Я – плохая мать? Или Алешка вырос? Четырнадцать – это же не десять и не двенадцать… иметь в его возрасте секреты – это норма?
Пока варюсь в сомнениях, Рома негромко, по-деловому, как с равным общается с моим сыном. Объясняет ему, что пригласил меня на ужин обсудить юридический вопрос.
– Мы на втором этаже будем в зоне отдыха, – показывает куда-то вверх. – Знаешь, где. Как закончите с Геннадием Ивановичем, поднимайся к нам.
– Понял, – серьезно кивает сын, после смотрит на меня. – Мам, норм?
– Норм, – подмигиваю. – Беги, отмечай. Всё в порядке.
Давлю в себе желание докопаться до сути здесь и сейчас. Дома будет время.
Мне очень интересно знать версию знакомства обоих.

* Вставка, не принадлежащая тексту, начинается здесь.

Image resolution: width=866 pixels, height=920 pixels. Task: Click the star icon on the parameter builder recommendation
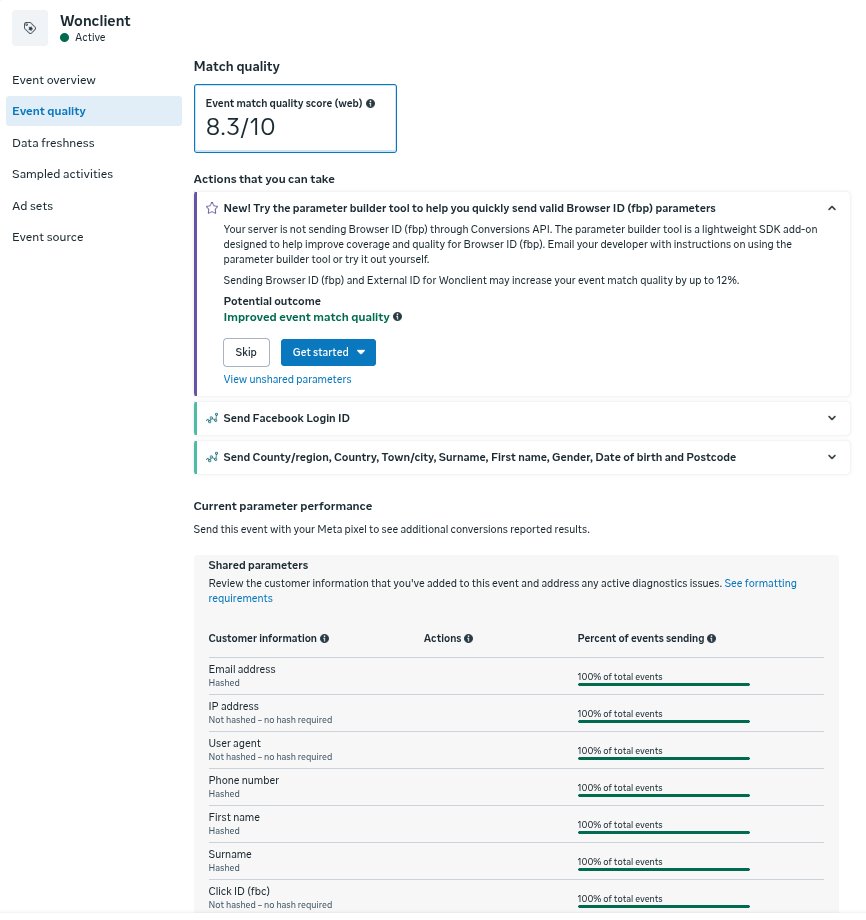click(211, 208)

– Спасибо, – целует в щеку и пулей срывается к парням.
Те встречают друга улюлюканьем, улыбками и похлопываниями по спине. Даже когда вся троица вприпрыжку скрывается в коридоре, некоторое время доносятся обрывки их радостных возгласов.
Дружба – это круто. Друзья – это сила. Знаю по себе. И рада, что моему сыну в этом тоже везет.
– Правильно сделала, что отпустила, – Зотов, будто ясновидящий, один в один озвучивает мои мысли. – Проходи.
Пропускает в просторное квадратное помещение на втором этаже, одна из стен которого – сплошное стекло.
Осматриваюсь.
Серо-голубые оттенки в дизайне. Точечное освещение. Немногочисленная корпусная черная мебель, раскиданная тут и там. Зеленые растения на стойках. Плазма на стене. В центре два угловых кожаных дивана. Прямоугольный низкий столик, накрытый на двоих.
– Э-э-э, я думала, мы пойдем в кафе, – не скрываю удивления.
Не то чтобы я напрашивалась себя выгуливать, но… там общественное место, где помимо нас еще есть другие люди...
– Не переживай, еда из ресторана, – Роман по-своему трактует мои слова.
Отмахиваюсь.
– Я не это имела ввиду.
Мы практически чужаки друг другу и тут только вдвоем. Не то чтобы боялась за свою честь, такому как Зотов она явно не нужна, или испытывала дискомфорт, пока ничем дурным Роман себя не скомпрометировал… скорее уж мне просто щекотливо и непривычно.
Я домашняя девочка, приветствующая уют и однозначность. Адреналиновые встречи – не мой конек. А здесь можно подумать…
– Здесь нам точно никто не помешает.
С этим сложно не согласиться, но всё же…
И в этот момент чуть не прыскаю.
Олеся-Олеся, наивная ты чукотская девочка. Изначально думаешь только о себе и своем удобстве, потому совершенно зря упускаешь из виду, что Зотов поступает аналогично.
Вполне закономерно, что он тоже думает о себе! И переживает не о нашем разговоре тет-а-тет, а о своей репутации.
А что такого?
Я мало знаю Зотова и его семейное положение. А вдруг там жена ревнивая? Подруга? Любовница? Да мало ли кто? Не суть. Вариантов, почему он не хочет светиться со мной на людях может быть великое множество.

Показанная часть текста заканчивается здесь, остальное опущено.